Assignment A -> Copy word for word the passage of the review on Catholic teaching and homosexuality, starting at "Jung and Coray are" and ending at "challenging topics addressed.".
Assignment B -> Please carry on the review of the book on Catholic teaching and homosexuality, picking up right after its final sentence.
=== Source extract ===
Few topics are more controversial in the Catholic Church today--and indeed, in many other churches--than homosexuality. Unfortunately, the usual response to such controversy is to avoid discussing the topic in question, either by simply and nervously refusing to address it, or by using authority to squelch presentation of anything other than the "official" position (which all too often is the product of simplification or misunderstanding).
Jung and Coray are doing the Catholic Church, and wider society, a great service by attempting to open up theological discussion on the Church's teachings of homosexuality and human sexuality in general. The authors make the argument that Catholic teachings must not rely only on one particular reading of Scripture and tradition. Instead, the teachings must also take into account historical context of the times in which Scripture was written, current knowledge of the biological and social sciences, and life experiences that witness to the way God's Spirit is present in people's sexuality today. Jung and Coray and the other contributors to this book--most of whom are theologians associated with Chicago's Loyola University--thus provide a wide range of perspectives and much food for thought around the challenging topics addressed.
=== Stored data ===
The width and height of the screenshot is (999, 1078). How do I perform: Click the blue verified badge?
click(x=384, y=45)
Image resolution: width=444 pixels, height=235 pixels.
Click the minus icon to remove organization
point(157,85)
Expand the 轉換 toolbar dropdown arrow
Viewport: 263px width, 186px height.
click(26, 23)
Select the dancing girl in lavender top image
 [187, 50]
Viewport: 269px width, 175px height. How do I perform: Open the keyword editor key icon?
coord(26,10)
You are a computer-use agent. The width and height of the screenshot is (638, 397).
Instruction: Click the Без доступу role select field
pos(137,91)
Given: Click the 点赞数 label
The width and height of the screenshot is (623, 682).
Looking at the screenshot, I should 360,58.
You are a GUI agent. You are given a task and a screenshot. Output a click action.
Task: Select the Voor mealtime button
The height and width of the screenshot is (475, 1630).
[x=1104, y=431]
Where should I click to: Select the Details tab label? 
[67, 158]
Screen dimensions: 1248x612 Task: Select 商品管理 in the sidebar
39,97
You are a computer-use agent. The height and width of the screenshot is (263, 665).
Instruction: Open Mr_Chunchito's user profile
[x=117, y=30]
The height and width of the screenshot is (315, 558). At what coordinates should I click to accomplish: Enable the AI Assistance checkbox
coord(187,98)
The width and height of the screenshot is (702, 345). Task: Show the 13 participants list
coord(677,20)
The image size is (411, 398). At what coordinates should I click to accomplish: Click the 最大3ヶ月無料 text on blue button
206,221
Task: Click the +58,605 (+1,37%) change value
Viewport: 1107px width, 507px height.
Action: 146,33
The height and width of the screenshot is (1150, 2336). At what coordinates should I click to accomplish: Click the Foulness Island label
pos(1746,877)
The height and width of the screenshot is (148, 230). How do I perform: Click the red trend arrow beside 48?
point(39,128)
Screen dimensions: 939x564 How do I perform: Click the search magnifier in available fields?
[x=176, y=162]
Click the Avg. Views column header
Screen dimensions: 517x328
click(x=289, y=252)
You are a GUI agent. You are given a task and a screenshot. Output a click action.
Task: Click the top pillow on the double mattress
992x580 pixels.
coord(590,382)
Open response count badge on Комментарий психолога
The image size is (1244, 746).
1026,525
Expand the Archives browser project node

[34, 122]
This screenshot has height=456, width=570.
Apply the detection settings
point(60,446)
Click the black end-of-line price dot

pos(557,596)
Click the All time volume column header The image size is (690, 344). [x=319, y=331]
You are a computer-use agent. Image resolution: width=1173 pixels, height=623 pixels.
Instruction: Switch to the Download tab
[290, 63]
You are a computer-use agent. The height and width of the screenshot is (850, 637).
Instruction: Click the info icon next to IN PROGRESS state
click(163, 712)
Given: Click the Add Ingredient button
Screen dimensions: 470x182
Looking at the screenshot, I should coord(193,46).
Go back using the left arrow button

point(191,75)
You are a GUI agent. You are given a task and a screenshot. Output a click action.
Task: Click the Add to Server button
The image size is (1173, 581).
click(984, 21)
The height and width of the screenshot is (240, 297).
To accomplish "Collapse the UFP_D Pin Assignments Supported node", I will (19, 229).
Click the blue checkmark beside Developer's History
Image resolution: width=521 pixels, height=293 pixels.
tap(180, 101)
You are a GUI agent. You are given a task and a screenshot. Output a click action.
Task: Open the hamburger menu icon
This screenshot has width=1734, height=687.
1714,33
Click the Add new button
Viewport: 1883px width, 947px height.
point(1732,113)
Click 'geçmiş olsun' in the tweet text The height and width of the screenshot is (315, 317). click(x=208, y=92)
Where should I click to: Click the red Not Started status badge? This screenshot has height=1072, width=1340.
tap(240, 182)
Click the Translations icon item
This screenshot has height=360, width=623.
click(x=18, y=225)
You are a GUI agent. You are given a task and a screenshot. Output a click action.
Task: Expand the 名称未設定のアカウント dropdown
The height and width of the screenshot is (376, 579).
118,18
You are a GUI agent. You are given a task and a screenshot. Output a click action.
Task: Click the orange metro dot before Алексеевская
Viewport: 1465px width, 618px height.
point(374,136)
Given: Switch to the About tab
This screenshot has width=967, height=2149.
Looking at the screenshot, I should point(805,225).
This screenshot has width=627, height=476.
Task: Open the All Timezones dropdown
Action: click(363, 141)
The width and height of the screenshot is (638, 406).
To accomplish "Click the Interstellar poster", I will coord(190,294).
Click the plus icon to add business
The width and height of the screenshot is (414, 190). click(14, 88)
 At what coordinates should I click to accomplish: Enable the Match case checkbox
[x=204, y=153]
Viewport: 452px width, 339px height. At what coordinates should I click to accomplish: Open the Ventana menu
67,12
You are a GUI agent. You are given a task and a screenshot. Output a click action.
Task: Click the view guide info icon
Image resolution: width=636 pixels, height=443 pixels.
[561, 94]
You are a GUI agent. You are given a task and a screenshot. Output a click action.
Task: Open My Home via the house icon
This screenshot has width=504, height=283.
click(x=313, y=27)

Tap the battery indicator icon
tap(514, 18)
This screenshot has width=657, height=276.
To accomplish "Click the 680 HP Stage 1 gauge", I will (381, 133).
===
Answer area A ->
Jung and Coray are doing the Catholic Church, and wider society, a great service by attempting to open up theological discussion on the Church's teachings of homosexuality and human sexuality in general. The authors make the argument that Catholic teachings must not rely only on one particular reading of Scripture and tradition. Instead, the teachings must also take into account historical context of the times in which Scripture was written, current knowledge of the biological and social sciences, and life experiences that witness to the way God's Spirit is present in people's sexuality today. Jung and Coray and the other contributors to this book--most of whom are theologians associated with Chicago's Loyola University--thus provide a wide range of perspectives and much food for thought around the challenging topics addressed.

Answer area B ->
As a gay man raised in the Catholic tradition, this reviewer has had cause to question the Church's current teachings on human sexuality--for example, that marital sexual intercourse must always be open to the possibility of procreation, or that while a homosexual sexual orientation is not sinful, for two persons of the same sex to express love through sexual intimacy is sinful. Many of the authors in this collection raise similar questions about these teachings. The conclusion drawn by most of the essayists is that while there is certainly much truth and beauty to be found in the Church's sexual teachings, those teachings are at present based on an incomplete and sometimes inaccurate understanding of the full range of human experience.
One sincerely hopes that "Sexual Diversity and Catholicism" will be widely read and discussed among not just Catholics but anyone hoping to gain a better understanding of the many and diverse ways God's love is expressed through the beautiful gift of human sexuality.